African Shea Butter
African Butter - 100% Pure and Unrefined
Many consider African Butter Shea Butter. Here in the United States, it is often marketed and known as yellow or golden Shea butter. African butter derives from the African Nut Tree (Pentadesma butyracea). Its texture is thicker than actual Shea Butter, which derives from the Shea Nut Tree (Vitellaria Paradoxa). The consumer often compares Shea and African Butter. The consumer ultimately chooses the yellow (African Butter) over the actual naturally colored off white/ivory/slightly cream (Shea Butter). The Shea Nut color is just a hint darker than the macadamia nut.
Most will find that Shea butter has a creamier texture and is not as heavy as the African butter. Shea butter also melts faster on the skin. Shea Butter also absorbs into the skin more quickly for some. Some have noted compared to Shea Butter that African Butter sits on the surface for a while before penetrating the skin. Others swear by the yellow (African) butter having no real reason why they like the product other than its yellow hue. Be mindful when purchasing African Butter; it should have a direct connection to a Ghana or African source, and a fair trade item that is organic, unrefined, and pure. Some will have it labeled as raw, but if the yellow butter adds a yellow tint to your hands, body, or clothing then, unfortunately, it has been mixed with something foreign and should be returned to the seller.
Some Ghana Natives state that often African Butter and some Shea Butter has turmeric root mixed in the base. The yellowing takes place during the cooking process when the nut is being broken down to create the butter. Even with this process, there shouldn't be a yellow run-off.
Turmeric is said to have medicinal properties; however, some Ghana Natives conclude that the turmeric is added to increase sells.
African Butter - The Many Uses
African butter can be a moisturizer. It is soothing and packed full of vitamins and fatty acids the skin deems beneficial. Certain hair types will also benefit from this butter. African and Shea butter use are the same. It is just as conditioning and helpful and is really just a matter of preference. However, there is a subtle difference, especially with long term use.
This product has proven to be a good source for locking in moisture. We have mentioned the cons. Now, a drawback for this product is when using in hair.
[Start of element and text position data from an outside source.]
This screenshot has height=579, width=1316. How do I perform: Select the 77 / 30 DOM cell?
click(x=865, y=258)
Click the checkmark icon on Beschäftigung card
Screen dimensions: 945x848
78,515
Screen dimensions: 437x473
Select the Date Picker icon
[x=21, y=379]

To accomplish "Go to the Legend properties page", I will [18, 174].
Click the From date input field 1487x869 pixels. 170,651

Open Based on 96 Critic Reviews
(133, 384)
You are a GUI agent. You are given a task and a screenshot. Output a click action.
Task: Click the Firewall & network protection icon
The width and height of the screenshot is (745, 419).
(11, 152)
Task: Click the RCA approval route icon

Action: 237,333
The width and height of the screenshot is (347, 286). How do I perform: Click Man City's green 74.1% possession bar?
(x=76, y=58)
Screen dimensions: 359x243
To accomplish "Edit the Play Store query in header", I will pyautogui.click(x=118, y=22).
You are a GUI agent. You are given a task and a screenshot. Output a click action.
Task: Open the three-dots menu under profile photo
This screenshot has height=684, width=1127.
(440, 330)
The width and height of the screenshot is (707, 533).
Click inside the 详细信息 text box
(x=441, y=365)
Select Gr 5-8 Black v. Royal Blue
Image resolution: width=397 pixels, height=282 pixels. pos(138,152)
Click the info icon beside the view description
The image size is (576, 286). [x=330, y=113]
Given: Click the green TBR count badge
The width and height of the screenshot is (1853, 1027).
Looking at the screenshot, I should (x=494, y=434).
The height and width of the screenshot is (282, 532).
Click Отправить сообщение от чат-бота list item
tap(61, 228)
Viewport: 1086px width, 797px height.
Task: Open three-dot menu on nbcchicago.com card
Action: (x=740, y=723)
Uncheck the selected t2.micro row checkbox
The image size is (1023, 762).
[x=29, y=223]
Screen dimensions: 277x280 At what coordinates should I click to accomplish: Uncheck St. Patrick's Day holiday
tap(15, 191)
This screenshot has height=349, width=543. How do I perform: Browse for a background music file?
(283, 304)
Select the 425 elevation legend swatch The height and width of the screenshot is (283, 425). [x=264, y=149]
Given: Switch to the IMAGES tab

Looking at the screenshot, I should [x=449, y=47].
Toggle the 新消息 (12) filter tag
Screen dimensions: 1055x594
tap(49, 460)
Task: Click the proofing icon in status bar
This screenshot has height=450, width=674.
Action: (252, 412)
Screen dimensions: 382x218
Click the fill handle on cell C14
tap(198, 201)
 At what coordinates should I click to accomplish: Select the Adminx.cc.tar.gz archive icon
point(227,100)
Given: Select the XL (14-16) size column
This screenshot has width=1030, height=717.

This product can be very heavy on hair causing it to be limp and lifeless. If you have hair type 1 and or 2, which is generally straight or has a slight wave, avoid this product. It is better suited for hair type 3 and or 4.
For curly and coiled hair that tends to be dry, this product can be used paying close attention to the ends. This product can be cumbersome for your type curl. Without adding the needed moisture to the type 4 curl, this product can dry your locks. This product should be used to lock in moisture. It is best served on wet hair that can be allowed to dry naturally or under a sit under dryer where the hair can fall and set without further manipulation.